Putting these biological circuits into action takes both innovation and an environment in which people can feel comfortable trying new things. In talking through a variety of initial ideas, Silver and her co-workers asked, “Could we count something in the cell? Could you count the number of mitochondria?” This question, however, overlooked the fact that “cells already count. They cycle, they have circadian rhythms, they mediate metabolites, they die at a certain age. They're just not always telling us what they're counting.” With this insight, Silver focused instead on trying to induce cells to report on what they are already counting. As she points out, “Counting requires an input and an incremental output in response to what is being measured.” To test this idea, Silver and her co-workers introduced parts that were activated at specific times in the cell cycle to generate or degrade fluorescent proteins; by monitoring fluorescence, then, they were able to distinguish between mother (generation 1) and daughter (generation 2) cells, and they are currently working to expand the number of generations that can be counted.

Taking a slightly different approach, another project in the lab harnesses Silver's expertise in nuclear transport by focusing on trafficking between the nucleus and the cytoplasm; in this scenario, the counting occurs not because of the presence or absence of a particular molecule, but by the oscillations of that molecule between different cellular locations. Silver notes that these are only two ways that biological systems could count; indeed, in addition to incrementing numerical values, cells also measure their environment. Silver has expanded this function to artificially monitor exposure to exogenous compounds. She explains, “What we've been able to do is make cells that, when you expose them to a small molecule, they initiate an artificial positive feedback loop. As a result, they will turn on a signal in response to the small molecule, and when you remove the stimulus, the signal remains. That's the steady state version of memory.”

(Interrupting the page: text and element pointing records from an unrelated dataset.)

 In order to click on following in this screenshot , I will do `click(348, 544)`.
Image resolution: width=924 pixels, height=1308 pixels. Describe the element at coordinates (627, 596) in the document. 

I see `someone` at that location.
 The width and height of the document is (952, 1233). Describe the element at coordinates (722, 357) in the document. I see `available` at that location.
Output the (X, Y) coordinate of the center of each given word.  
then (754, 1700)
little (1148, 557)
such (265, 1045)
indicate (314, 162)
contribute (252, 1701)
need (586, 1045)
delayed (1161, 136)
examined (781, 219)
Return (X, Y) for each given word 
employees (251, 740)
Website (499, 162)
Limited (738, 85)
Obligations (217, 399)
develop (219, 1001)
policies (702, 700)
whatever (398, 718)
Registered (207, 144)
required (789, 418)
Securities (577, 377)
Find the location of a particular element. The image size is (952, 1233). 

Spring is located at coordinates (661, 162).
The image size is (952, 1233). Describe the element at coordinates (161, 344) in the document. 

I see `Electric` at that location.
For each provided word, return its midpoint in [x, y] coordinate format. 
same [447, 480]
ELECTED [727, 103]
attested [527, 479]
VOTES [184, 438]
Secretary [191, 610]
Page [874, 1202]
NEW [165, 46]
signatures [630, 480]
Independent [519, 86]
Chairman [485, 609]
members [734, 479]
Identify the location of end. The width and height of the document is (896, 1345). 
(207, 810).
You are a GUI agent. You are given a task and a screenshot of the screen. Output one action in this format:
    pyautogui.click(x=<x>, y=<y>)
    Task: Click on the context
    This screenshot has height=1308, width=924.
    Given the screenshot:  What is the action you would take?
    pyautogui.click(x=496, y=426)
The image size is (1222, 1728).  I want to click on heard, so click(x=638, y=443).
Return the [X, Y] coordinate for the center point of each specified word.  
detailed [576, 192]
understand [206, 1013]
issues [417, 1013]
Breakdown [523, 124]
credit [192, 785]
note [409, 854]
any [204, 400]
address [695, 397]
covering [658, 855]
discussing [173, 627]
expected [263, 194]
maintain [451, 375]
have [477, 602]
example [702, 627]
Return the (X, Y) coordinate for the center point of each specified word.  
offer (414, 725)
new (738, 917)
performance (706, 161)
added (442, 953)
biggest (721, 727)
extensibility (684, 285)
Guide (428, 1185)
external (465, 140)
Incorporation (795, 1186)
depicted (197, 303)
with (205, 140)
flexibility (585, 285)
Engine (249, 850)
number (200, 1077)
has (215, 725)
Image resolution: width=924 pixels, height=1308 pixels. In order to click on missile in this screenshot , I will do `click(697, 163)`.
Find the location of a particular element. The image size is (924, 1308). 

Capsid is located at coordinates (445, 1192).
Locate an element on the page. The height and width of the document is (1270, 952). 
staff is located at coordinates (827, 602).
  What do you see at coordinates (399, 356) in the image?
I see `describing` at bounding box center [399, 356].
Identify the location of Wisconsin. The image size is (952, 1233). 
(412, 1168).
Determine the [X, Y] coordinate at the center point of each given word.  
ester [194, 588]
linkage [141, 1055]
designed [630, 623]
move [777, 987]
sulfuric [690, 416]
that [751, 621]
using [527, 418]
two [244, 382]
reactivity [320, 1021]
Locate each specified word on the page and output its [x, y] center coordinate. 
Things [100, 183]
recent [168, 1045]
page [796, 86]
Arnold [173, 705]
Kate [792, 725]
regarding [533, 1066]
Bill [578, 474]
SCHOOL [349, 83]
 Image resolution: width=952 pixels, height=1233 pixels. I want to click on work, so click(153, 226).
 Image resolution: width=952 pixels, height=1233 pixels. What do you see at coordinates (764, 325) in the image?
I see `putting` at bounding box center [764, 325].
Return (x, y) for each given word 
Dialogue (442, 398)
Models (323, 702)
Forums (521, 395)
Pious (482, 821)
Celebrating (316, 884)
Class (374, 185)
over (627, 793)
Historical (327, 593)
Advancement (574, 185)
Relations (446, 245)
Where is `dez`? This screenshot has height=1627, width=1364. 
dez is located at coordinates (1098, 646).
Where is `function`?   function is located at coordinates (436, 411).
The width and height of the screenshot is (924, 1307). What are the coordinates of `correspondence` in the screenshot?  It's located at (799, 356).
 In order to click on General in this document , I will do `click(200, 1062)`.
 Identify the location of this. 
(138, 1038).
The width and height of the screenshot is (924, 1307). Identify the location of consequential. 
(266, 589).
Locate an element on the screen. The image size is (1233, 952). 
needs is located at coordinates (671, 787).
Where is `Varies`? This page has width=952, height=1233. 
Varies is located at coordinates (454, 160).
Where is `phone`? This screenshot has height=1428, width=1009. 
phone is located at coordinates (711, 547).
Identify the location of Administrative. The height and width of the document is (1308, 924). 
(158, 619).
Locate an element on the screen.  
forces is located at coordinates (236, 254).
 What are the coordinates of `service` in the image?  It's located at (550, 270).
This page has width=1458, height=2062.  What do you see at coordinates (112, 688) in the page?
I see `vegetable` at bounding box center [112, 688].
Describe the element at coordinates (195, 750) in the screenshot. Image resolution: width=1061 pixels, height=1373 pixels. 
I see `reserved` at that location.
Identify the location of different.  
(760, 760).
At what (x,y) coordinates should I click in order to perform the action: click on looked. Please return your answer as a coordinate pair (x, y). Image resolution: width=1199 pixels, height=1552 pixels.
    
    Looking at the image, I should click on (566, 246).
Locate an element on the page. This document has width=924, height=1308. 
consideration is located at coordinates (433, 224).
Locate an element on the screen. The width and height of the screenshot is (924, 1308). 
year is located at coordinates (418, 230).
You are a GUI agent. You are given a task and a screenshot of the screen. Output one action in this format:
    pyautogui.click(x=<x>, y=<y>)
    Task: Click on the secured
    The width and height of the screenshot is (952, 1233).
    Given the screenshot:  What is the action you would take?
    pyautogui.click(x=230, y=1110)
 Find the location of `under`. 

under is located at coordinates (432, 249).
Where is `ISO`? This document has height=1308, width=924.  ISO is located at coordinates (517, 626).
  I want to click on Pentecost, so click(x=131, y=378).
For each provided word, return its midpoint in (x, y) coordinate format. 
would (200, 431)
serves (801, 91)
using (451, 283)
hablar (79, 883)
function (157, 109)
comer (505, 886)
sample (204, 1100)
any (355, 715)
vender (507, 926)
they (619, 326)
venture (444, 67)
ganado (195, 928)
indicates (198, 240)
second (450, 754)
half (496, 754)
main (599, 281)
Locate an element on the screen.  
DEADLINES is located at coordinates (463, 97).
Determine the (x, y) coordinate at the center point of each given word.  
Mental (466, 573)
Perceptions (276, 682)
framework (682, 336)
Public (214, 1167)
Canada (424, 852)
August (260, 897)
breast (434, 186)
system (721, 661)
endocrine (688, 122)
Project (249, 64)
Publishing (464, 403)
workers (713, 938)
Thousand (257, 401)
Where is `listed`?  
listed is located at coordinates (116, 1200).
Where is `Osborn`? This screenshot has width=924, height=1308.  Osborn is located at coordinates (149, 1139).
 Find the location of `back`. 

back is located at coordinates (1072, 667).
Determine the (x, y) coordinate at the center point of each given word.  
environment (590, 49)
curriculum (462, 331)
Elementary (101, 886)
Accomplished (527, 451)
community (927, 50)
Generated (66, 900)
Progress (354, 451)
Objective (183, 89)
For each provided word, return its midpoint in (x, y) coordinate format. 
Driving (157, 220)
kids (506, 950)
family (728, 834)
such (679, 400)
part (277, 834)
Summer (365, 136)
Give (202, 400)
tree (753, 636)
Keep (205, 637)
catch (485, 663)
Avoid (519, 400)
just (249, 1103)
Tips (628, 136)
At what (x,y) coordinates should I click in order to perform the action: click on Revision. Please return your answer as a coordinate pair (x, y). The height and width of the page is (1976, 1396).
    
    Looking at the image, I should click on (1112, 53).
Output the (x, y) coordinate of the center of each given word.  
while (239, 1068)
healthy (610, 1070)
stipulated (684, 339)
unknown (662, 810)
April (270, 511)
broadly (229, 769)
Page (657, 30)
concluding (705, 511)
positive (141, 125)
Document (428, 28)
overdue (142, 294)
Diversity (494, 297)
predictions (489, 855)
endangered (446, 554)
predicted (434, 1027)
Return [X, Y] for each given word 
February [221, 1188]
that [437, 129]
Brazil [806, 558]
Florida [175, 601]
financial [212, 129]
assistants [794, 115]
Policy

Although Silver has been successful in oscillating between fields, her convictions on the value of this capability do face some opposition; as she points out, “The current structure of science in the United States really discourages switching fields. It doesn't allow people to be bold, and move around. If you have a new idea, what do you do? Instead, we need to have a system that rewards risk taking, and we have to be more tolerant of failure.” She laments that this lack of risk taking carries over into a lack of innovation and even a lack of enthusiasm for science. Silver cautions, “Presumably people went into science because there was something that made them curious. We shouldn't forget about the pure mystery of science at all levels.” Indeed, whether it be observing population behavior or developing new cellular measures, it seems that Silver still has many mysteries to explore.